DOI: 10.4103/aip.aip_153_21

Background: Psychogenic nonepileptic seizures (PNES) are understood as epileptic presentations without a neurological basis. PNES has underlying psychological stressors that manifest physiologically. However, family functioning has been poorly studied despite its potential to be one of the major stressors. Few studies on family functioning have focused on differences between PNES and epileptic seizures than an in-depth inquiry into family functioning in PNES. Methods: Patients diagnosed with PNES by a psychiatrist or neurologist through home videos were chosen to participate in the study. Participants had at least one seizure in the previous week before the interview, and those who had physical disabilities or comorbid epilepsy were excluded from the study.

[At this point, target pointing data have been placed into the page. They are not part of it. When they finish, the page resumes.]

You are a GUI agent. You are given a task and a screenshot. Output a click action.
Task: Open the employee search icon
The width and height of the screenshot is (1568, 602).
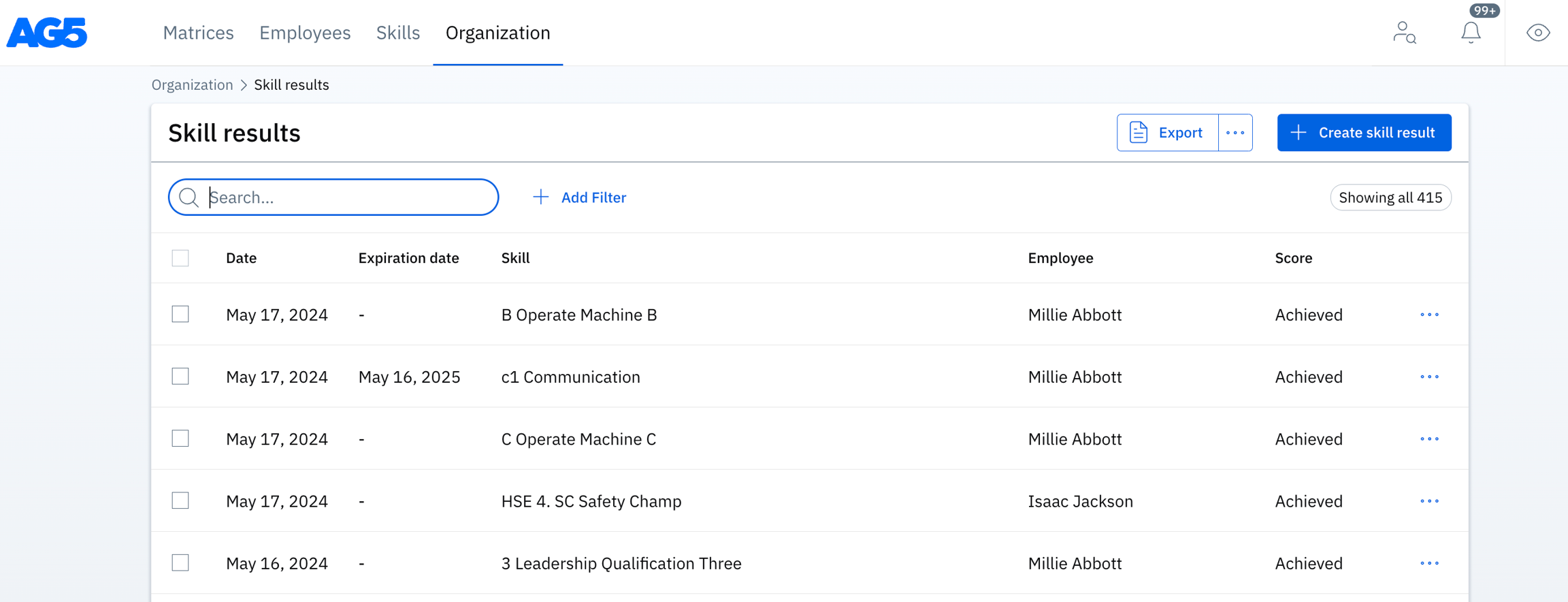[x=1404, y=33]
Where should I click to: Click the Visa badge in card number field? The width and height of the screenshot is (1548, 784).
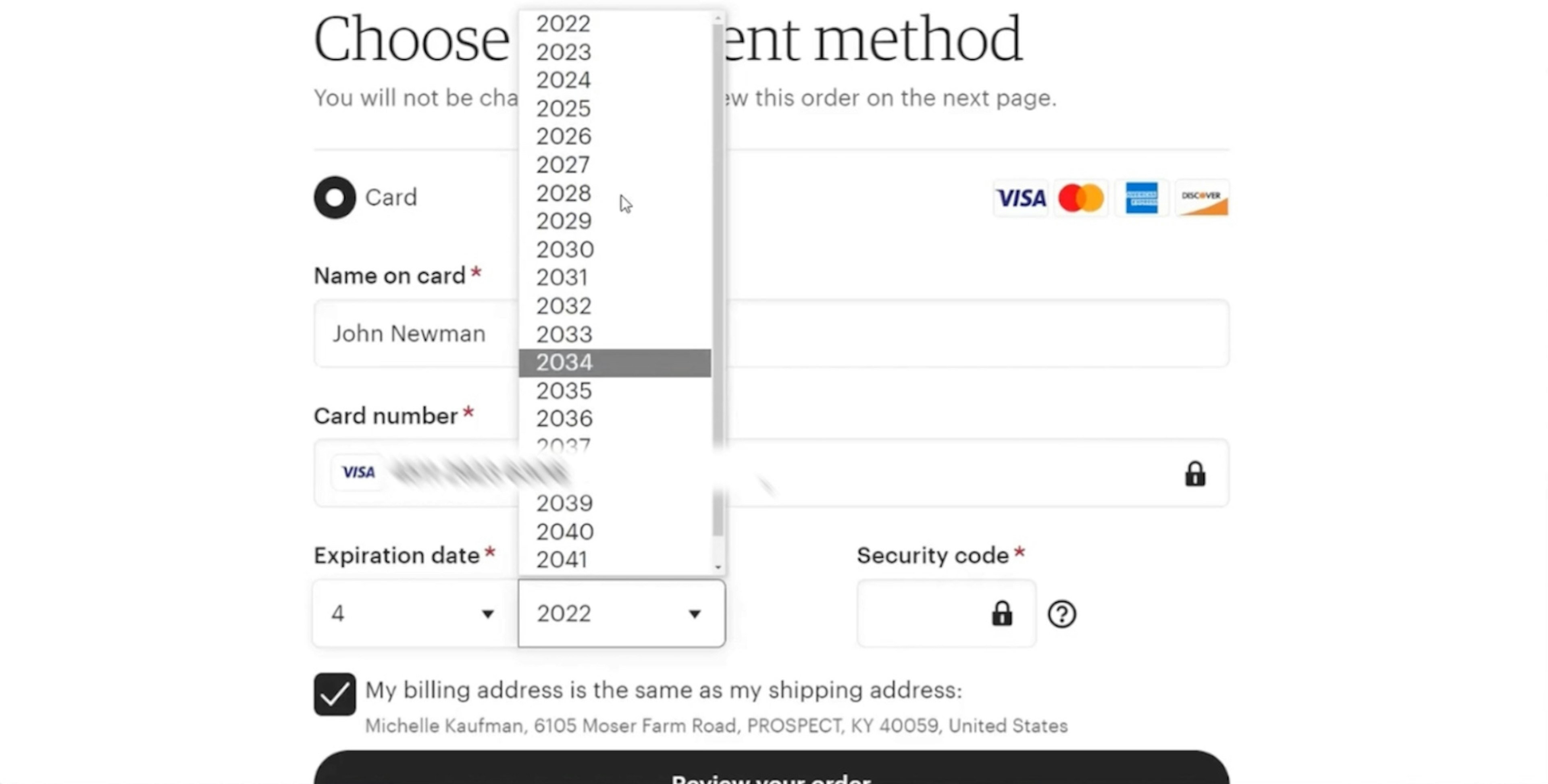pos(358,472)
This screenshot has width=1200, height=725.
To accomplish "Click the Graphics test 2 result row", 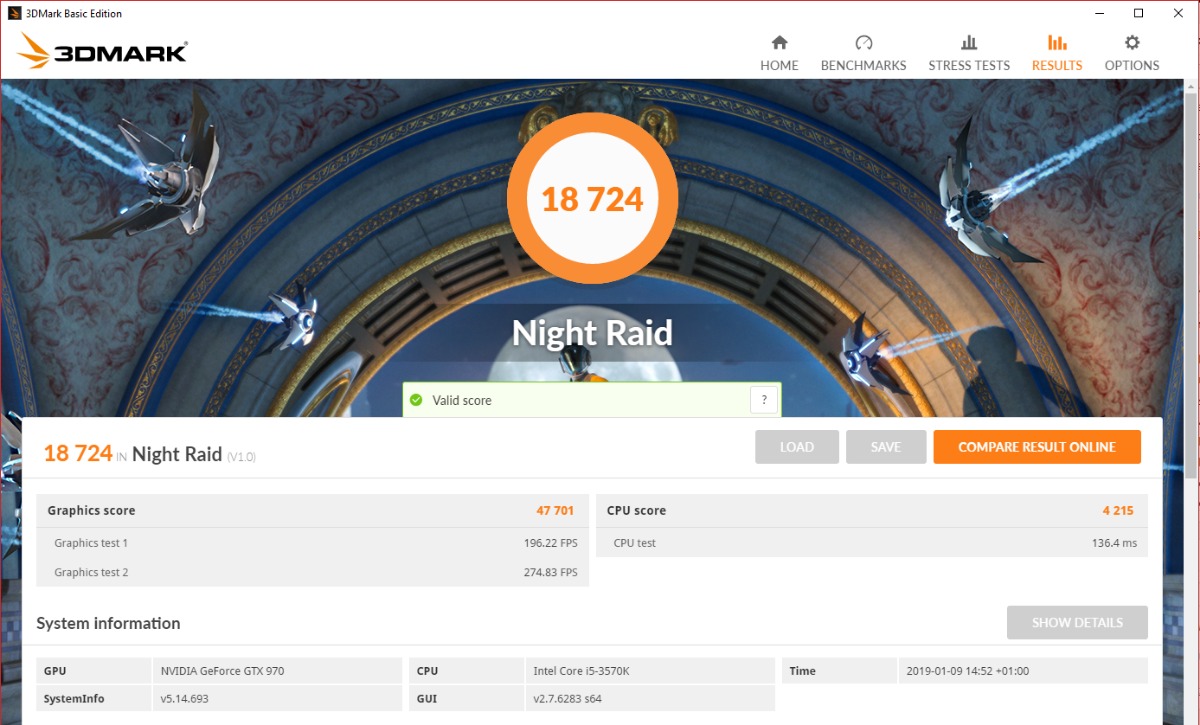I will point(312,572).
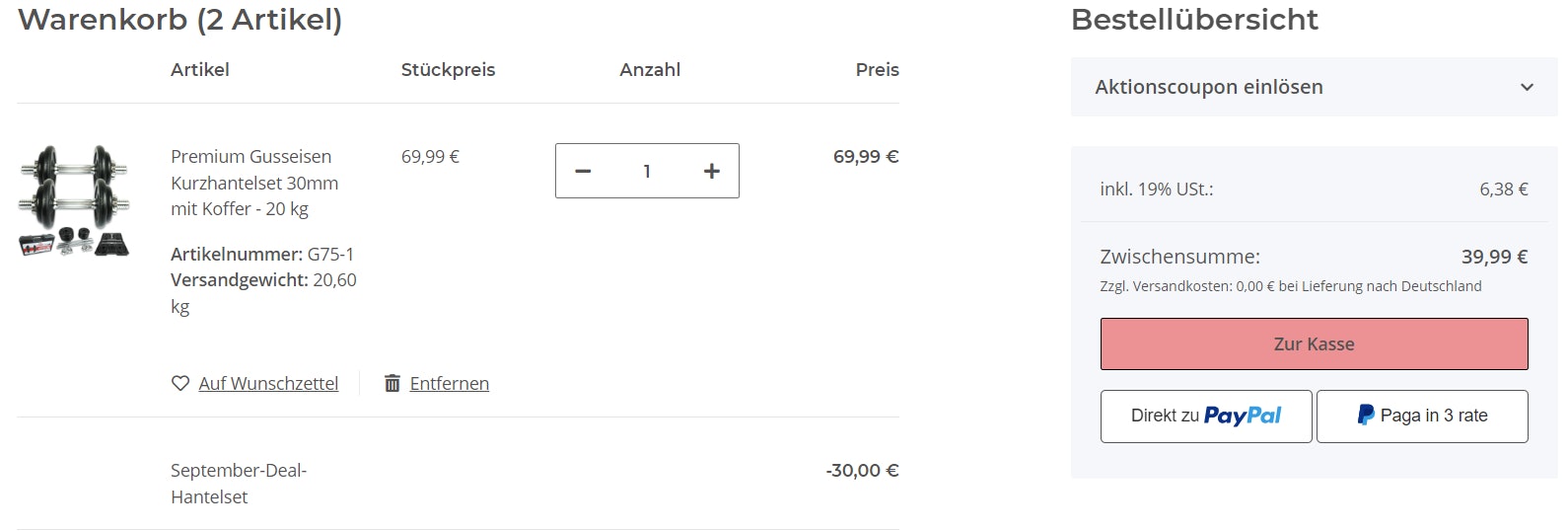
Task: Click the Stückpreis column header
Action: [448, 70]
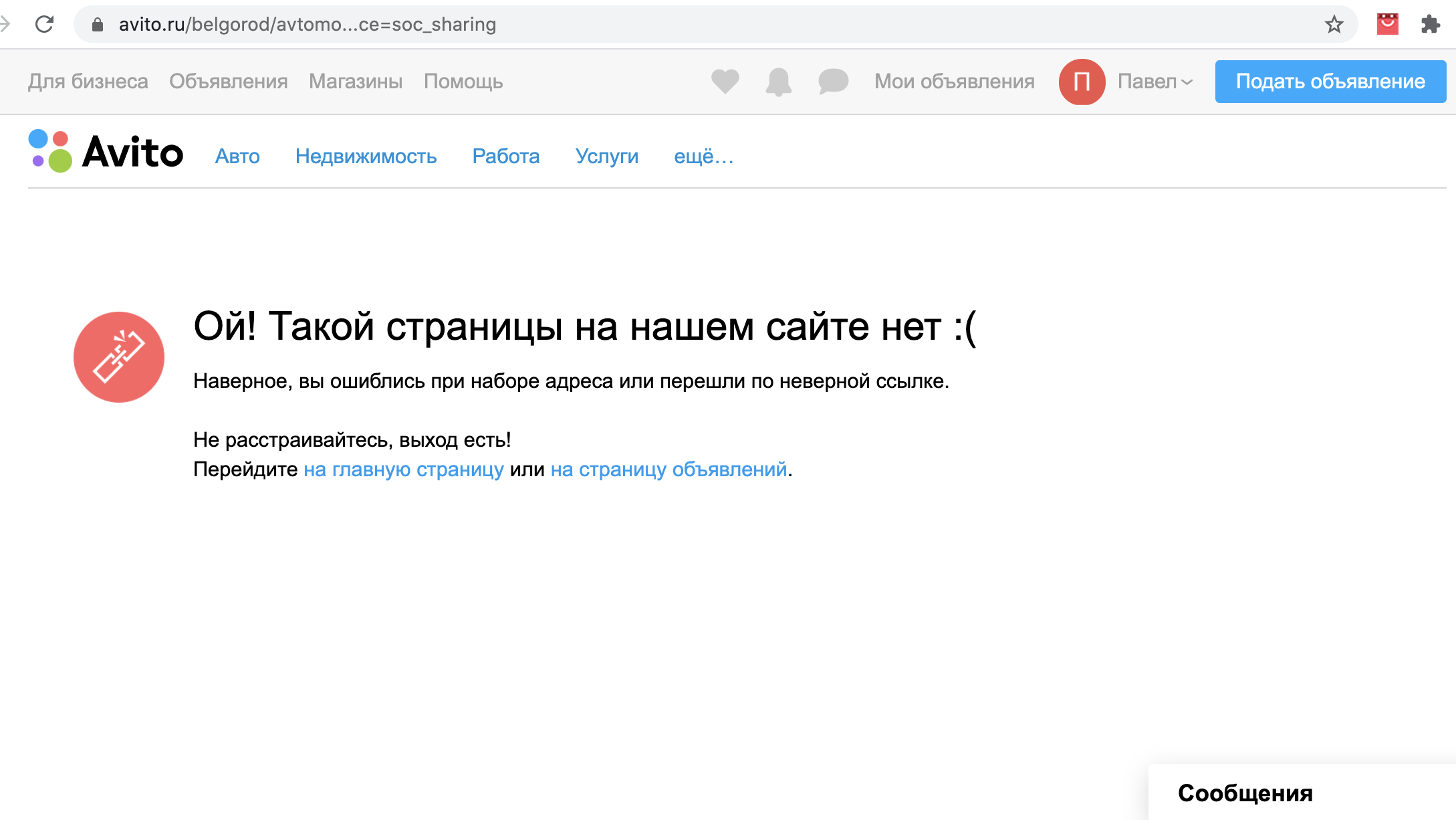This screenshot has height=820, width=1456.
Task: Go to Работа section
Action: 505,156
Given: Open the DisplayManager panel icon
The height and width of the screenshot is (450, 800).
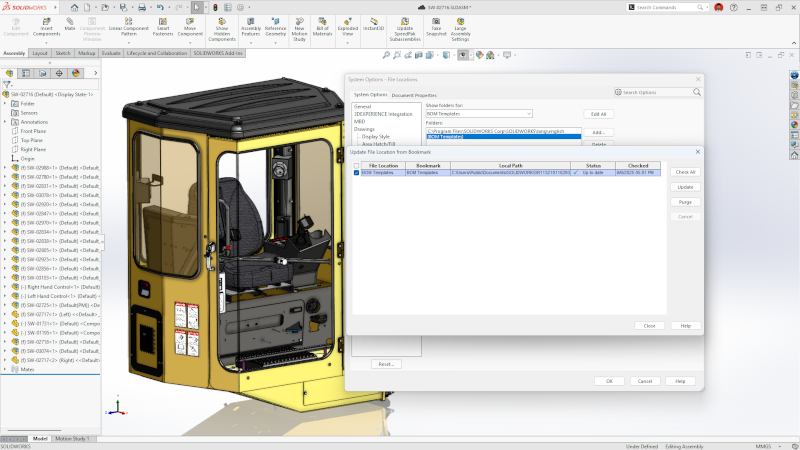Looking at the screenshot, I should pos(76,73).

In-depth interviews were developed and conducted. Determined data was analyzed through latent thematic analysis. Results: Based on the determined data, nine themes were identified. They included interaction and attachment, communication, structure and system, distressful family factors, expressed emotions, cultural aspects, maladaptive coping, adaptive coping, and negative emotional experience. Approach avoidance and hints of ending relationships were the types of communication among PNES patients, attachment has been inconclusive, transgenerational trauma, disengaged boundaries, coalition, and maladaptive triangles are prevalent among families of PNES patients. Over-involvement and hostility are the expressed emotions that were found. Both maladaptive and adaptive coping strategies are found among PNES patients. Finally, superstitions and beliefs in possession exist among families of PNES patients. Conclusion: Family dysfunction is prevalent among families of PNES patients, and hence, family-based interventions are necessary.